While some companies are focusing on delivering a complete electric bike built from the ground up, which in many cases are being sold as a solution for older non-cyclists (or lapsed cyclists) to take some of the effort out of riding, others are looking to leverage the vast numbers of conventional bikes already in use by offering a drop-in conversion kit.
However, some of these drop-in e-bike conversion kits cost quite a bit of money, and can be more expensive than a complete e-bike, which keeps them out of reach of those on a tight budget. But in recent weeks, there have been a few affordable plug-and-play electric conversion kits hit the market, such as the Swytch, as well as a friction-drive option priced as low as $160. This looks to be a growing trend, as not everyone wants, or can afford, a brand new bicycle just to get an electric drivetrain.
Lithuania's Rubbee, which brought a previous iteration of its friction drive system to life via crowdfunding in 2013, is launching its latest model, the Rubbee X, with a Kickstarter campaign. This all-in-one unit is installed with a locking mechanism onto the rear of the seat post, where its mounting system allows it to be attached or detached quickly. The X has room for three batteries, which when used together are said to allow for a 30-mile riding range per charge, but it can also be used with a single battery installed for a lighter weight and a shorter riding range.
The Rubbee X weighs just 8.8 pounds with three lithium-ion batteries installed, and can deliver a 350W electric boost to the rear wheel, but the bike can also be ridden conventionally (without the device touching the wheel) until the electric drive is needed. A wireless cadence sensor allows for the electric drive system to respond to the rider's pedaling, a regenerative braking feature can add riding range, and a rear 'smart' brake light is intended to help with visibility. The charging time for the unit with all three batteries installed is said to be about 2.5 hours, and because the X is light and simple to detach, it's easy to secure and to charge.
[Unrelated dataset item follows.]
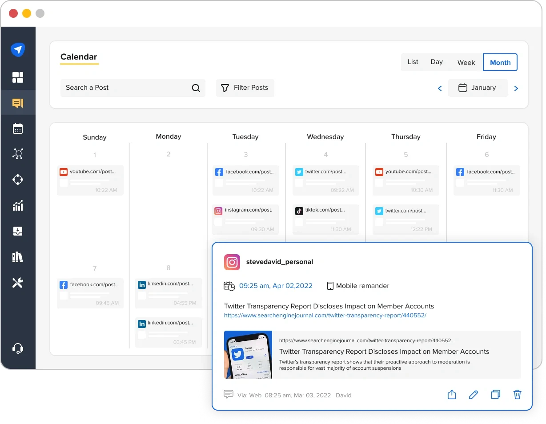Viewport: 546px width, 424px height.
Task: Open the Library icon in the sidebar
Action: click(18, 256)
Of course, because it's 2017, there's an app for the Rubbee X, which allows for selecting the level of pedal-assist, tracking rides, and collecting data about power output and regenerative braking statistics with its "advanced ride analytics."
Rubbee is currently running a successful Kickstarter campaign to launch the X, with backers at the £269 (US$355) level claiming the first units when they ship in June of 2018. More information is available at the Rubbee website.
Remember, crowdfunding projects can be risky, so buyer beware.